Tuesday February 7, 2012

Kraft Pursues $8B Cadbury Financing, Slashes Suppliers

The financing would consist of a bridge loan to be repaid with the proceeds of an investment-grade bond offering.

Kraft Foods is in talks to arrange about $8 billion of financing for its bid to buy candy maker Cadbury, according to two people with knowledge of the matter, reported Bloomberg. Citigroup and Deutsche Bank are working on setting up debt financing to cover about half of the 9.77 billion-pound ($16 billion) offer to buy Cadbury, said the sources. The financing would consist of a bridge loan to be repaid with the proceeds of an investment-grade bond offering, one of the people said.

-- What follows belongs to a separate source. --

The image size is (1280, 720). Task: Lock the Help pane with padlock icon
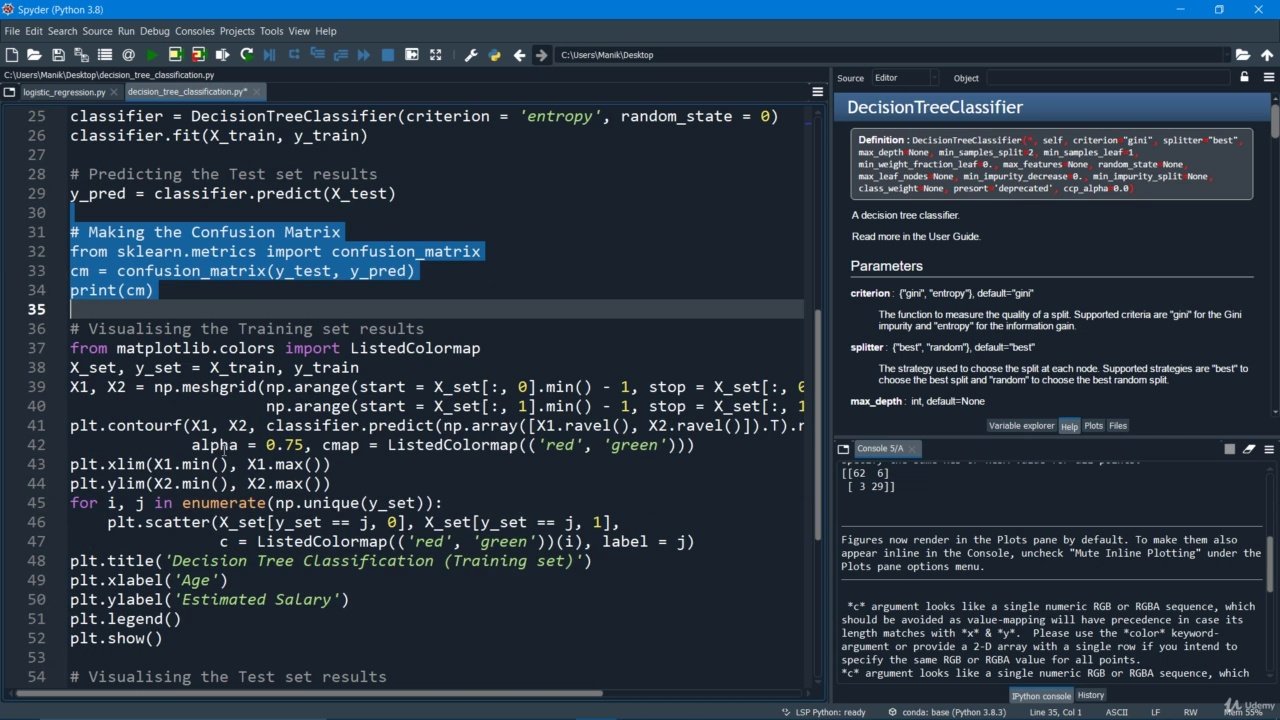click(1244, 77)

Kraft is working with credit companies to maintain investment-grade ratings, CEO Irene Rosenfeld said. Kraft has about $1.25 billion of bonds maturing by August 2010. Meanwhile, another report has said Kraft is planning to slash the number of suppliers it deals with. Kraft said it plans to cut its supplier base in half, a move that would affect more than 30,000 companies, as the food maker looks to save more than $300 million a year, reported Reuters. The company is looking to consolidate its purchasing of everything from ingredients to packaging materials is part of a plan to improve productivity that also will encompass logistics and manufacturing. The review of purchasing comes as the company tries to simplify a procurement framework that evolved as Kraft acquired numerous companies over the years. Kraft informed its suppliers in March that it was conducting the purchasing review. That review puts existing suppliers not only in competition with each other for Kraft’s business, but also with potential new suppliers.